= REQUIREMENT 1 =
From the 7 Cups listener passage, print everything from "I had an idea" down to "such as us.".
= REQUIREMENT 2 =
Answer these questions from the 7 Cups listener passage:
(a) Where did the writer still help out while getting ready to leave?
(b) What did the writer start to hear about from other listeners?
(c) Which listeners does the side note address?

┌─ PASSAGE SHOWN

It was then that I was very close to leaving 7 Cups.
In fact, I was going to leave. I had taken a few week-long breaks beforehand, but this time I was getting ready to leave altogether. I wouldnt say I felt rejected or anything like that, I just felt that I didnt fulfil the role of a listener due to things being said. I also felt as if I were letting members down, and their disappointment was the hardest to take. I mostly wanted to hide away and avoid causing their upset. But I did still help out in the listener chat rooms in order to indirectly support members. I would have also probably switched to doing what I did as a member if I had left!
But then I realised I was happy doing what I do.
I had an idea of what I wished to achieve, plus reassurance and belief in the benefits of what I was doing. I realised I felt comfortable when I did not take into account others negative direct or indirect judgements. There were also some who were encouraging and very kind regarding my involvement here, and many members who were very understanding. In addition, I started to hear about other listeners who were like or felt similarly to myself. So, I decided to continue in my new confidence that there was a place for listeners such as us.
As a side note: There has been some talk among the listener community recently regarding 1-on-1 listeners feeling similarly to how I did as a non-1-on-1 listener. If this is you, I would like to encourage you to have confidence that there is a place for you (a huge place, actually) and to know that you are highly valued. Although you may not get validation from listeners active in other things, I hope that your reviews stating how appreciated and great you are in the eyes of the very people were all ultimately here to help is something at least. You thrive in what you do, and thats enough. I hope you enjoy it as much as possible and know that you dont need to anything else. You can simply own what you do, own your element and bask in its glory. Any way in which you decide to help is honestly amazing and more than enough! You volunteer, so it is a blessing for us that you to take the time to do so.
I then began to take one my passions in general to 7 Cups!

└─
┌─ DATA SEGMENT

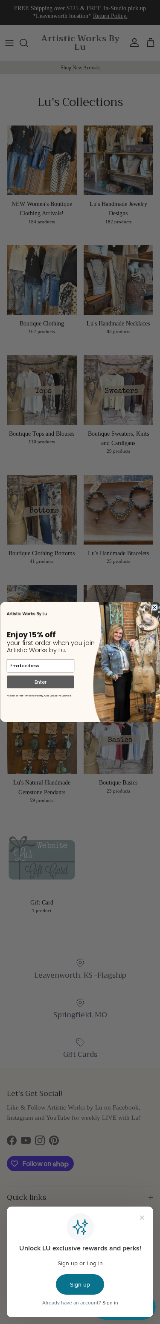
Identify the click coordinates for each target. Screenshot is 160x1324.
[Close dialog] (154, 608)
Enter (40, 682)
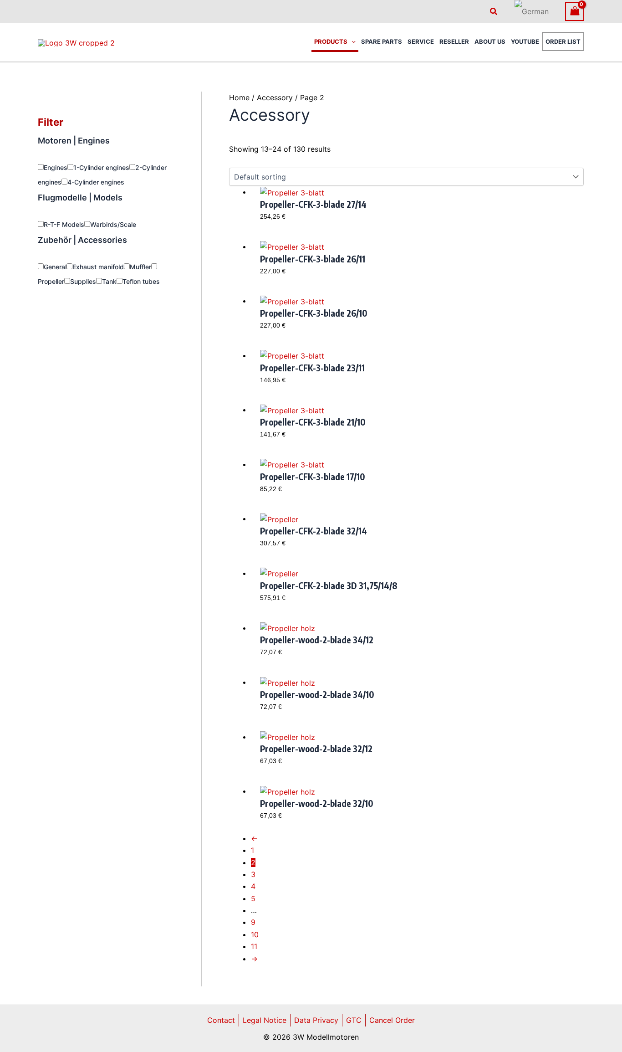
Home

└─

= REPLY 1 =
I had an idea of what I wished to achieve, plus reassurance and belief in the benefits of what I was doing. I realised I felt comfortable when I did not take into account others negative direct or indirect judgements. There were also some who were encouraging and very kind regarding my involvement here, and many members who were very understanding. In addition, I started to hear about other listeners who were like or felt similarly to myself. So, I decided to continue in my new confidence that there was a place for listeners such as us.

= REPLY 2 =
(a) In the listener chat rooms, to indirectly support members.
(b) Other listeners who were like the writer or felt similarly.
(c) 1-on-1 listeners feeling similarly to how the writer did as a non-1-on-1 listener.